Thursday, March 8, 2018

 

Study of the physiological and molecular mechanisms of co-regulation of phosphate and zinc homeostasis in plants

Mushtak Kisko
BPMP, “Hormones, nutrients and development” team

 

Jury :
Hatem ROUACHED, CR1, INRA, BPMP Montpellier (Thesis Director)
Stéphane MARI, Chargé de Recherche, INRA, BPMP Montpellier (Examinateur)
Sébastien THOMINE, Directeur de Recherche, CNRS Gif, établissement (Rapporteur)
Moez HANIN, Professeur, Centre de Biotechnologie de Sfax (CBS) & Institut Supérieur de Biotechnologie (Rapporteur)

 

Abstract :
In plants, while it is clear the homeostasis of different nutrients is highly dependent on each other, they are usually studied independent of each other.
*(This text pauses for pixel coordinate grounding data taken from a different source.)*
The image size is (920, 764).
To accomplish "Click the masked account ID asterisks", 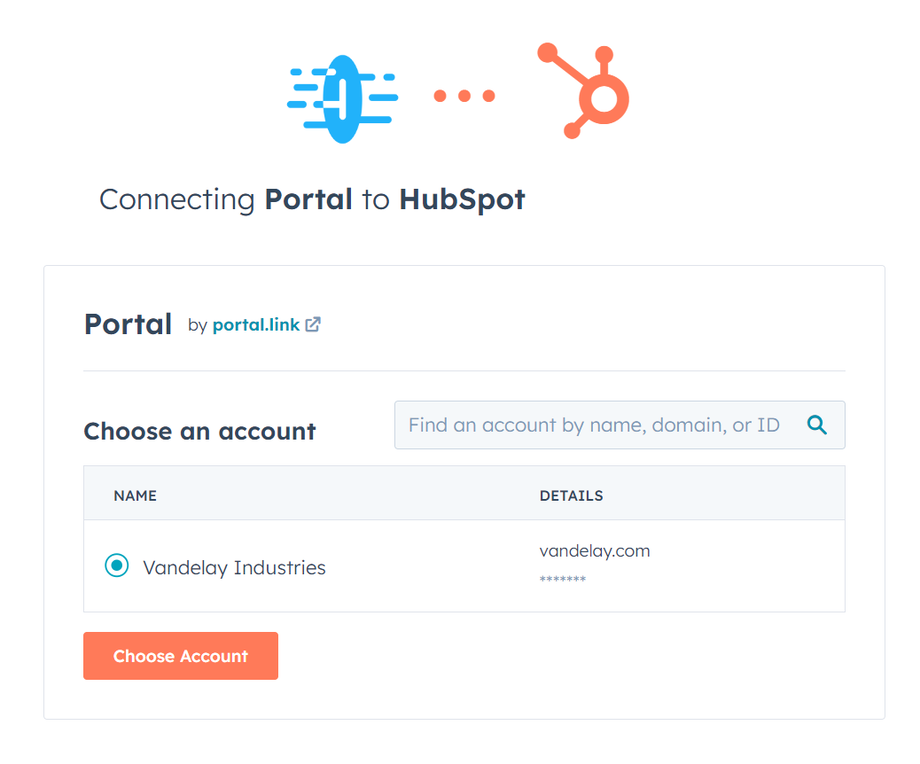I will point(562,580).
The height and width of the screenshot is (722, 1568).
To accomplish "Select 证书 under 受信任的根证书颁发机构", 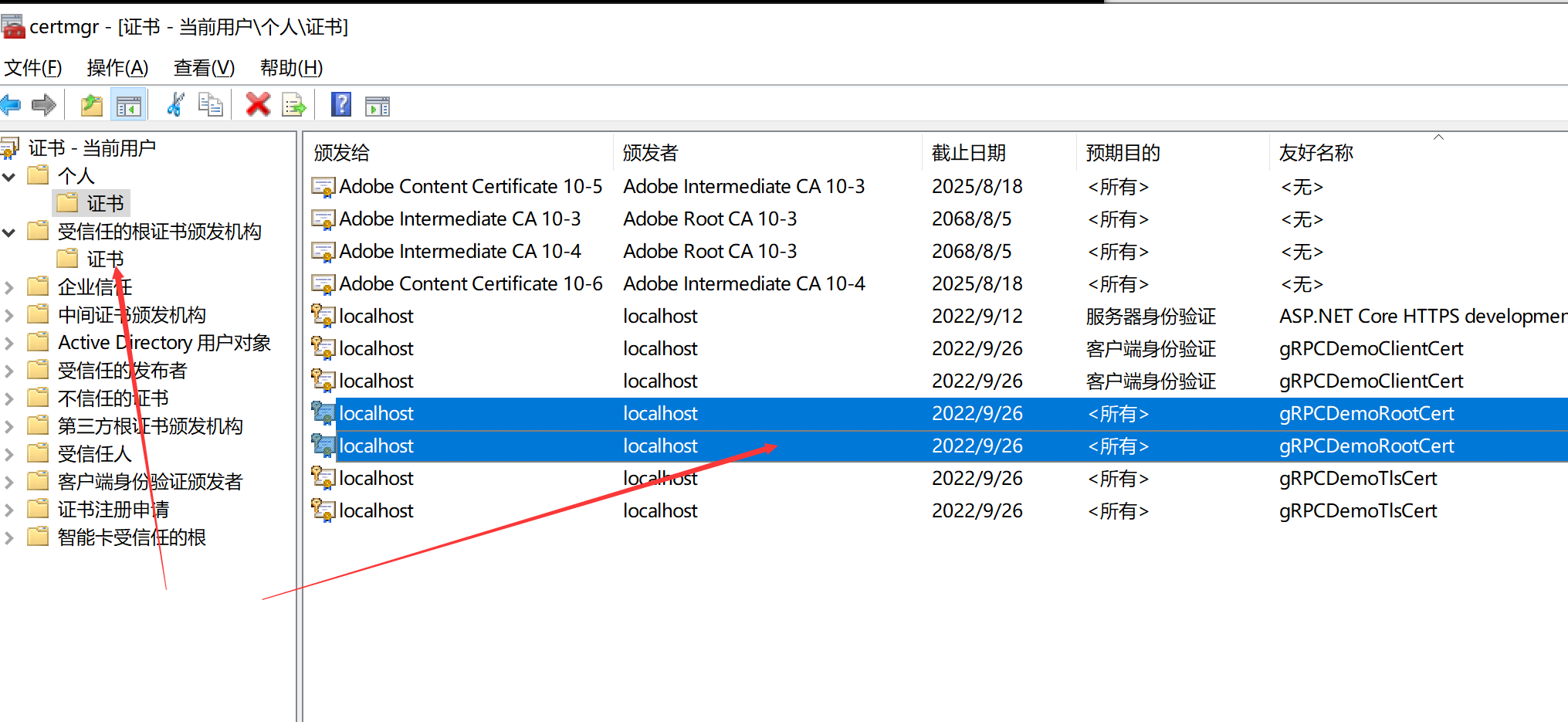I will click(x=104, y=259).
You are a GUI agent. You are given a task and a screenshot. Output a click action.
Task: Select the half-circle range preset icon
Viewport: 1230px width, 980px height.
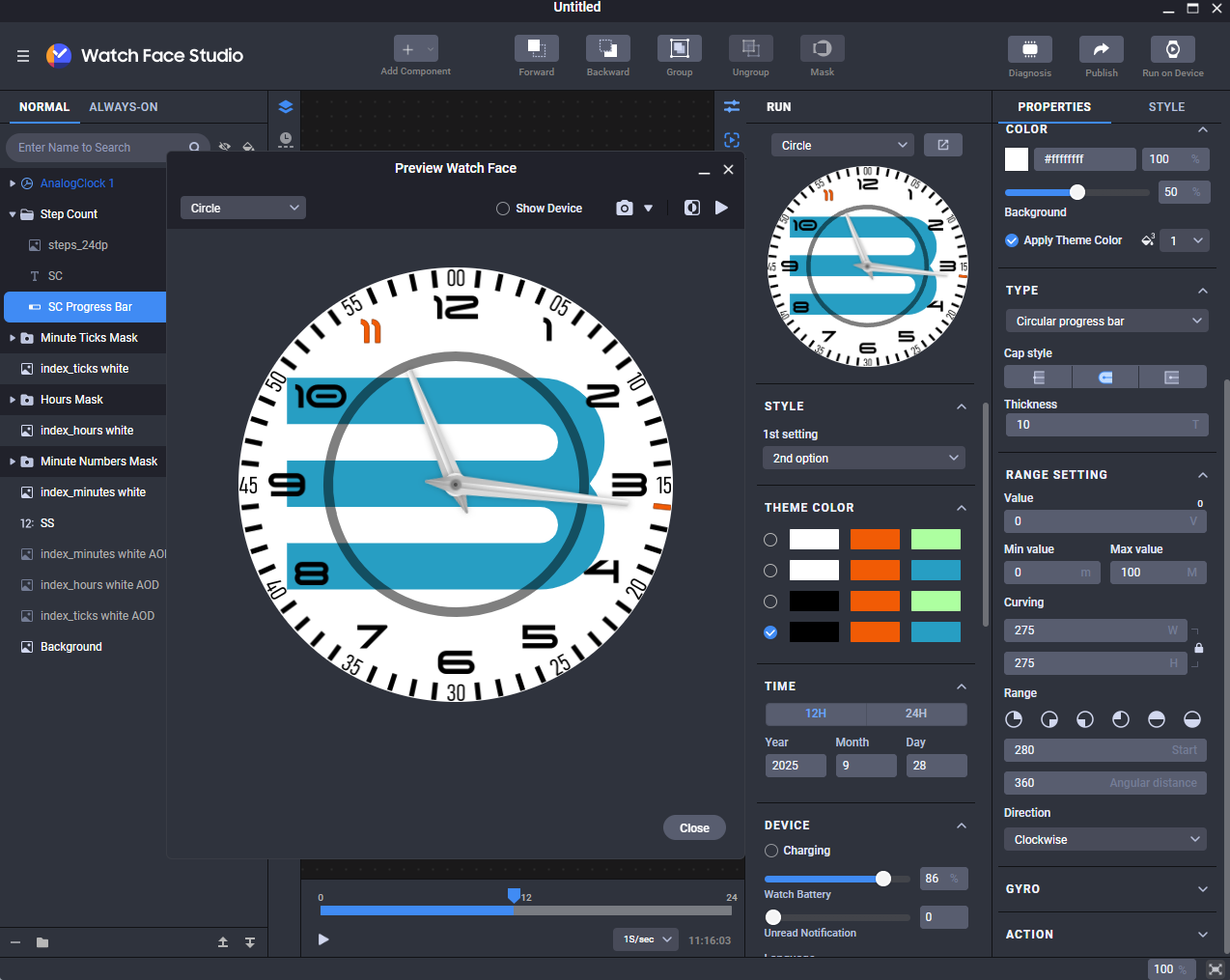tap(1156, 719)
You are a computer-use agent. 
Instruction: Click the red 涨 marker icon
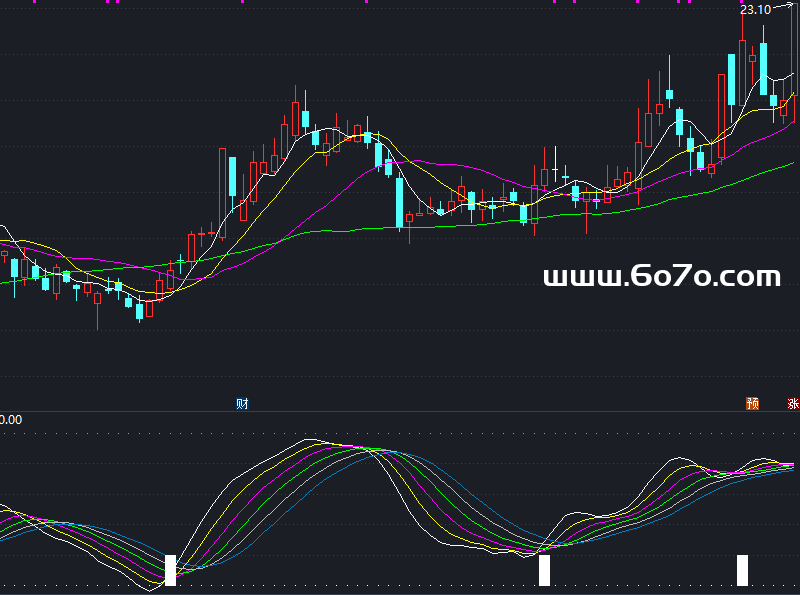pyautogui.click(x=793, y=404)
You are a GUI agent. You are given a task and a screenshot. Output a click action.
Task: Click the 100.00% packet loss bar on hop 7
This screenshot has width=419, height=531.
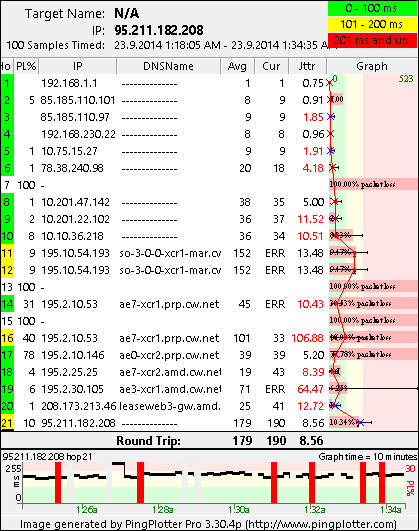point(373,184)
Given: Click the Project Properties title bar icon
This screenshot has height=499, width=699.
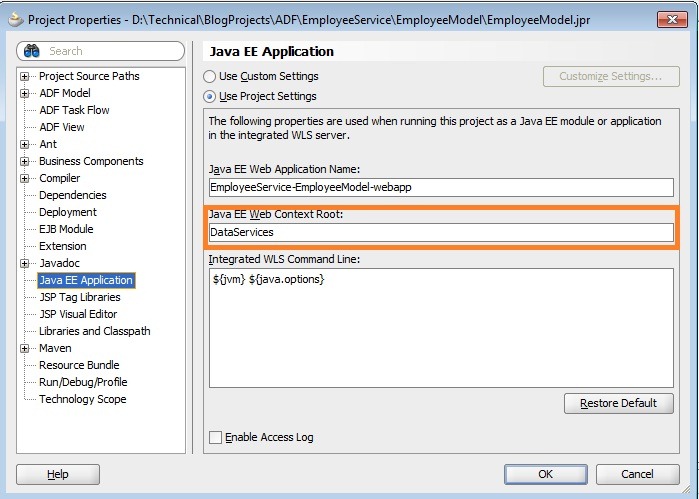Looking at the screenshot, I should coord(15,19).
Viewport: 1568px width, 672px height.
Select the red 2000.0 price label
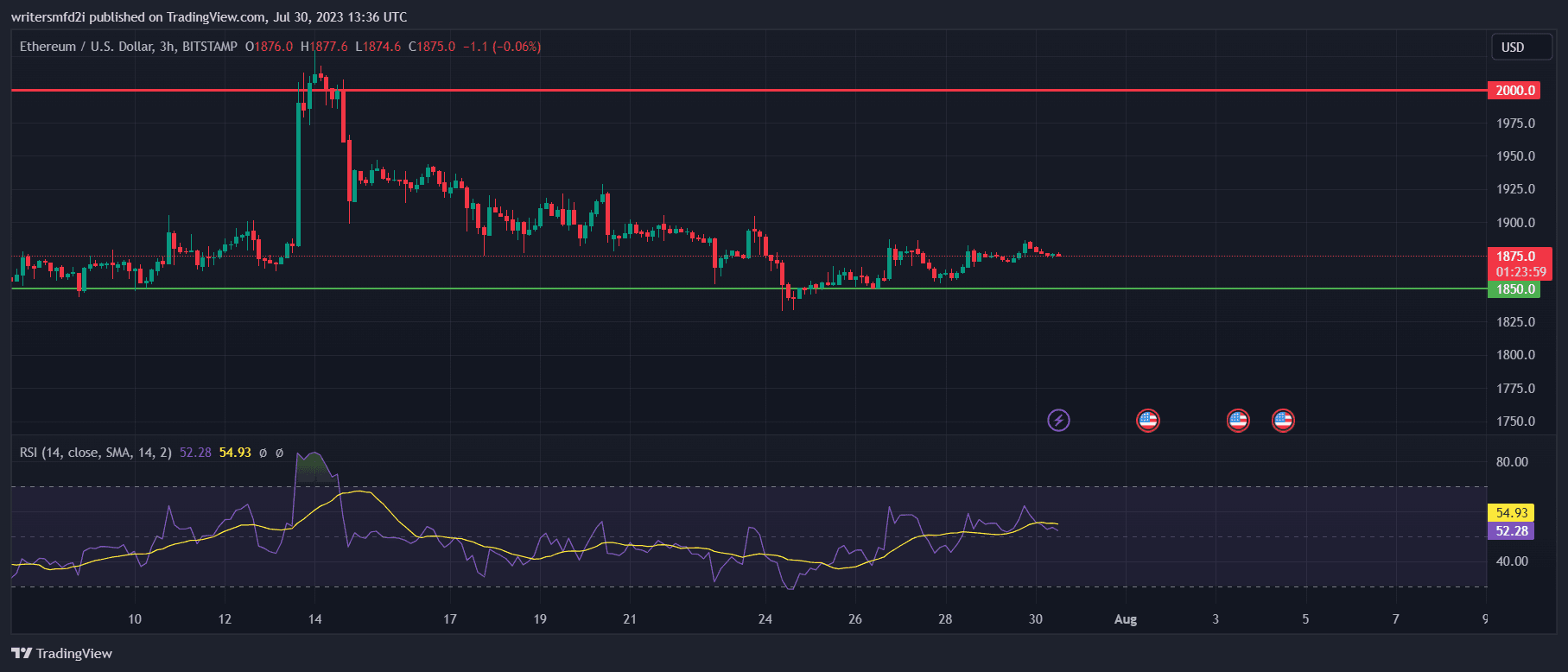coord(1514,91)
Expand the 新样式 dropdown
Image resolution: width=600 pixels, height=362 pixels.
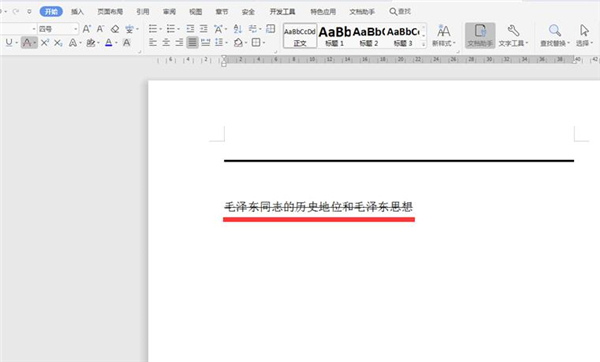(443, 35)
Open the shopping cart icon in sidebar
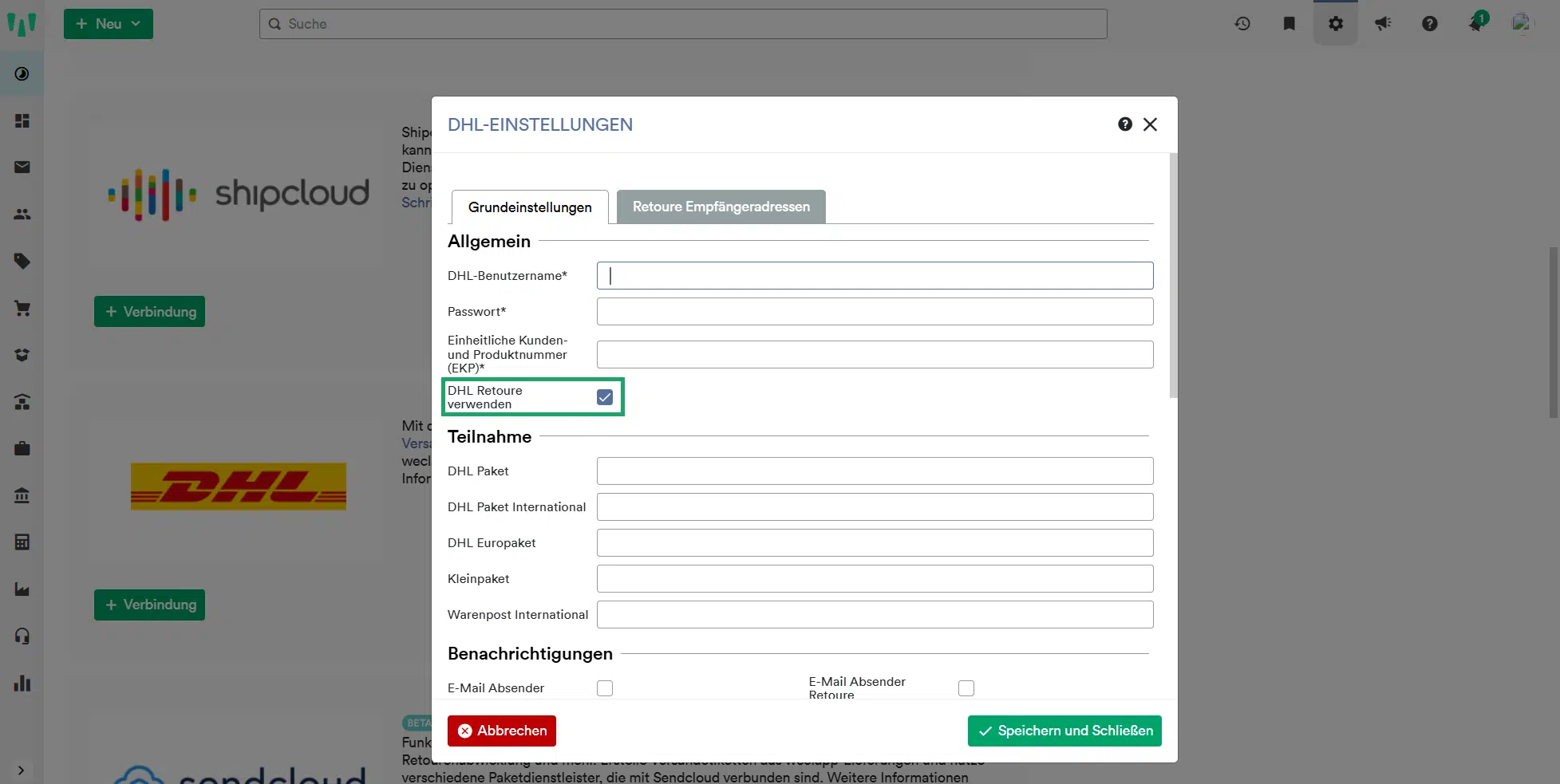The width and height of the screenshot is (1560, 784). 22,309
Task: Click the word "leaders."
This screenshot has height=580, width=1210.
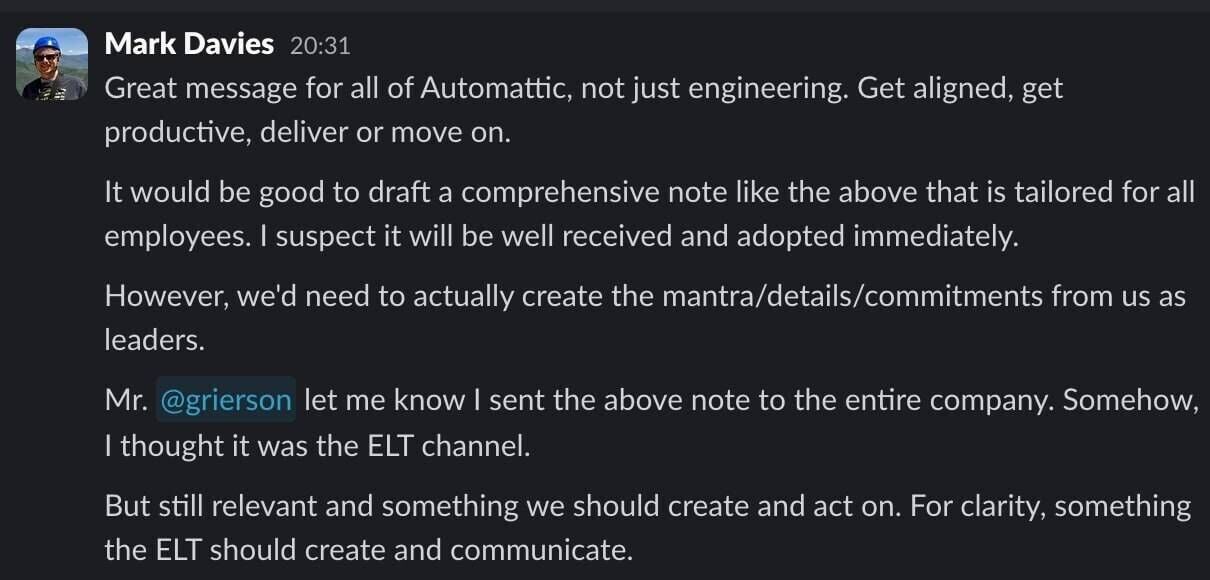Action: click(155, 340)
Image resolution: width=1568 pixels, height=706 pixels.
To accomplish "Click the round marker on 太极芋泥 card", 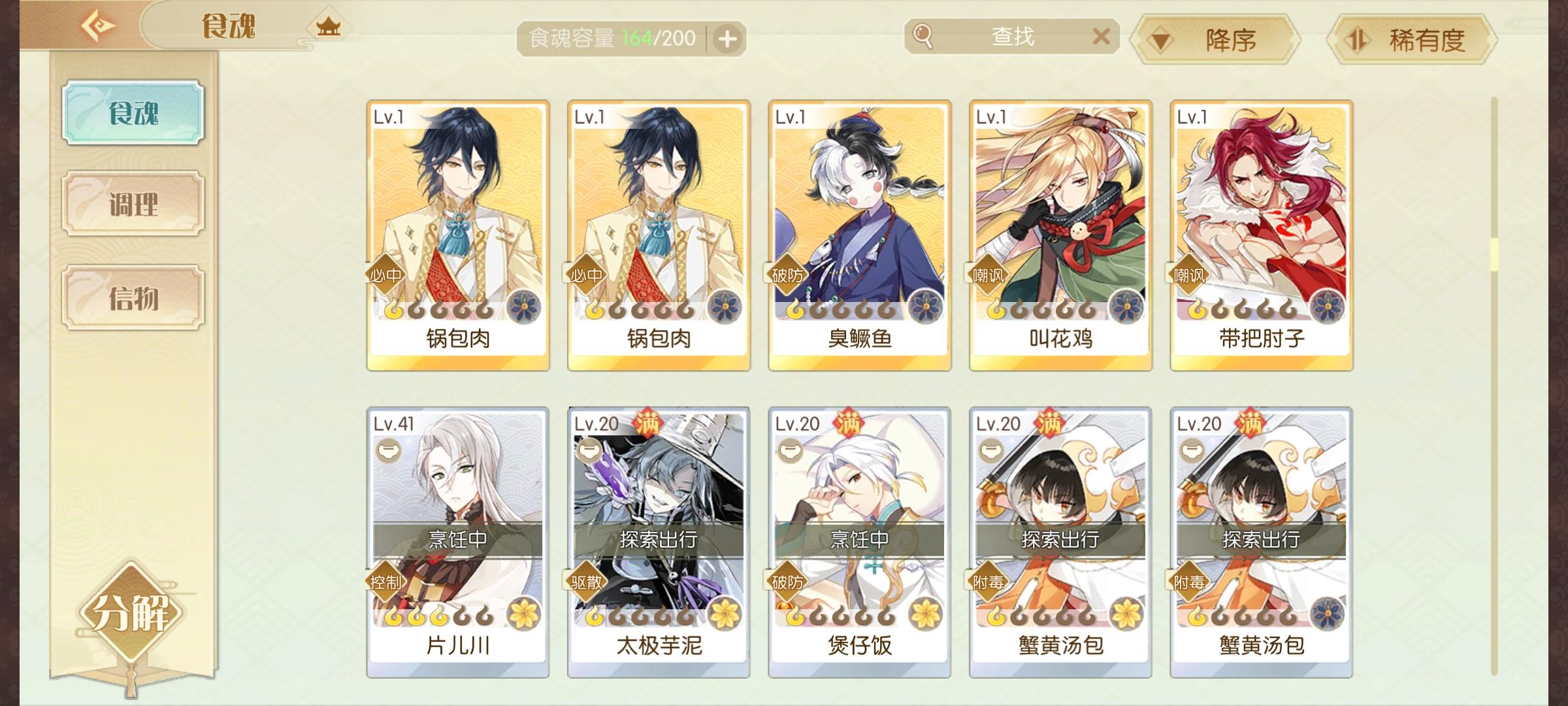I will coord(589,450).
Given the paucity of past studies assessing the biological significance of mineral nutrient homeostasis interaction, very little is known about the genetic and molecular basis of such interactions. During my thesis, we made significant progress in going towards a more integrative comprehension of the problem and identify the molecular and genetic bases for a highly important and conserved nutrients interaction: the interaction of zinc and phosphate. First, using the phosphate transporter PHO1;H3 as entry molecular point, and by combining system biology and functional genomics approaches we have identified the functional module (four transcription factors) that regulates the expression and activity of PHO1;H3 under Zn deficiency leading to control Pi accumulation in shoots. Second, following our discovery of Lyso PhosphatidylCholine (PC) AcylTransferase 1 (LPCAT1) using genome-wide association studies (GWAS), we determined complete molecular pathway controlling the expression of this gene. We further uncovered a fundamental link between phospholipid metabolism and Pi-Zn homeostasis interaction via LPCAT1, which lays the foundations to explore a new role for Lyso-PC and PC in control of macro- and micronutrients homeostasis interaction. Taken together, our discoveries offer a new perspective on how to improve Pi content in plants, as our findings suggests that modulating the Zn-deficiency signalling pathway might be a good and simple approach for that.